> [Your assignment]:
Take from the records below each line that holds "small".

Stored data entries:
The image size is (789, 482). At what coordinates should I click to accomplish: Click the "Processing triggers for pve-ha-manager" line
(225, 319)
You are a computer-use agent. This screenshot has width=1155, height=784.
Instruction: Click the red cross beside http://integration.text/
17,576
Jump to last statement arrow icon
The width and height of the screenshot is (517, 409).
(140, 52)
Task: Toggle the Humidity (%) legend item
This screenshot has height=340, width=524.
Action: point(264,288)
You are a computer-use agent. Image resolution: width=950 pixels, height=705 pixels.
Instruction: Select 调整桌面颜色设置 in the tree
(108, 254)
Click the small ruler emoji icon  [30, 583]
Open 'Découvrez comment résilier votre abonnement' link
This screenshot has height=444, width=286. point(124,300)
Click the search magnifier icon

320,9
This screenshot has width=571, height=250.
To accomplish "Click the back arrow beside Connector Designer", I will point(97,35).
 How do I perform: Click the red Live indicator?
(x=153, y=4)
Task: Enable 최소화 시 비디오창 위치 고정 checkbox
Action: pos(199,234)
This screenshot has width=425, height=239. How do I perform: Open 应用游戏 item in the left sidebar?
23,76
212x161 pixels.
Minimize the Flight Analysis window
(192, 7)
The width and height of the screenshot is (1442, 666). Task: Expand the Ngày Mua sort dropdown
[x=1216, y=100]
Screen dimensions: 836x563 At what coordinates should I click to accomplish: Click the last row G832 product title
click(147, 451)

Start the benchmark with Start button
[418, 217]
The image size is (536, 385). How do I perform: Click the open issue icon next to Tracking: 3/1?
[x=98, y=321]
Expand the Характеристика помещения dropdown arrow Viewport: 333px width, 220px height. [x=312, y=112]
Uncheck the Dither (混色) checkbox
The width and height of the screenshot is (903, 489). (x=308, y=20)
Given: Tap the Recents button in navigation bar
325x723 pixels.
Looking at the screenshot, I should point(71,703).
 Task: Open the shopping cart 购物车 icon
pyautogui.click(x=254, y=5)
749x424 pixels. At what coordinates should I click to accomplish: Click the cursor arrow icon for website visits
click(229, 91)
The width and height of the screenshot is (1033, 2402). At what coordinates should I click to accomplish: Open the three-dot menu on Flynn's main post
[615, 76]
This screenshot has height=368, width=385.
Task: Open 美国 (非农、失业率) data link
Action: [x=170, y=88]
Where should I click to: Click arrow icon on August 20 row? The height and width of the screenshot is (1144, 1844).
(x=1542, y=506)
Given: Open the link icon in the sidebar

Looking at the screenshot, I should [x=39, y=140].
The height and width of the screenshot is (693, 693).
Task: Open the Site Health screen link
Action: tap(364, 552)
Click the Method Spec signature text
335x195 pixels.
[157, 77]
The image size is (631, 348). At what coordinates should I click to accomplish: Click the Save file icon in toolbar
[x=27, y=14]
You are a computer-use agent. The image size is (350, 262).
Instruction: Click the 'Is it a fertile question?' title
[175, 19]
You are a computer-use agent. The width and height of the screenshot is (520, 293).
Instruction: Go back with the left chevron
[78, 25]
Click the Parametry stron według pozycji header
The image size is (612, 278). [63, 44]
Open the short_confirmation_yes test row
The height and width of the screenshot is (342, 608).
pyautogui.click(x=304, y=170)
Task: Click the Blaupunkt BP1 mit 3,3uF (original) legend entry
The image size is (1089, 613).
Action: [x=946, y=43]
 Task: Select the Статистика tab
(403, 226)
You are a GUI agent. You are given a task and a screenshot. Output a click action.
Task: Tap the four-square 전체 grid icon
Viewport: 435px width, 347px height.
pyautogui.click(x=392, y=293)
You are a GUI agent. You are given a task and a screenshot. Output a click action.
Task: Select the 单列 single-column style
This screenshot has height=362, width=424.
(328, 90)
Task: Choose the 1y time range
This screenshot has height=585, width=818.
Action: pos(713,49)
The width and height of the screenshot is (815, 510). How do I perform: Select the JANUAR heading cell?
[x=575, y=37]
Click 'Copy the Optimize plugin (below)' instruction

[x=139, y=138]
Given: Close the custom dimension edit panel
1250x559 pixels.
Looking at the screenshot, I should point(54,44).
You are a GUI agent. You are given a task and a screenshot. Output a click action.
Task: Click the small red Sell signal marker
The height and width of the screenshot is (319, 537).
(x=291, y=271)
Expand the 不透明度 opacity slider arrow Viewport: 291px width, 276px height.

> [Output below]:
Click the small ruler emoji icon  [30, 583]
Task: Click the small red Sell signal marker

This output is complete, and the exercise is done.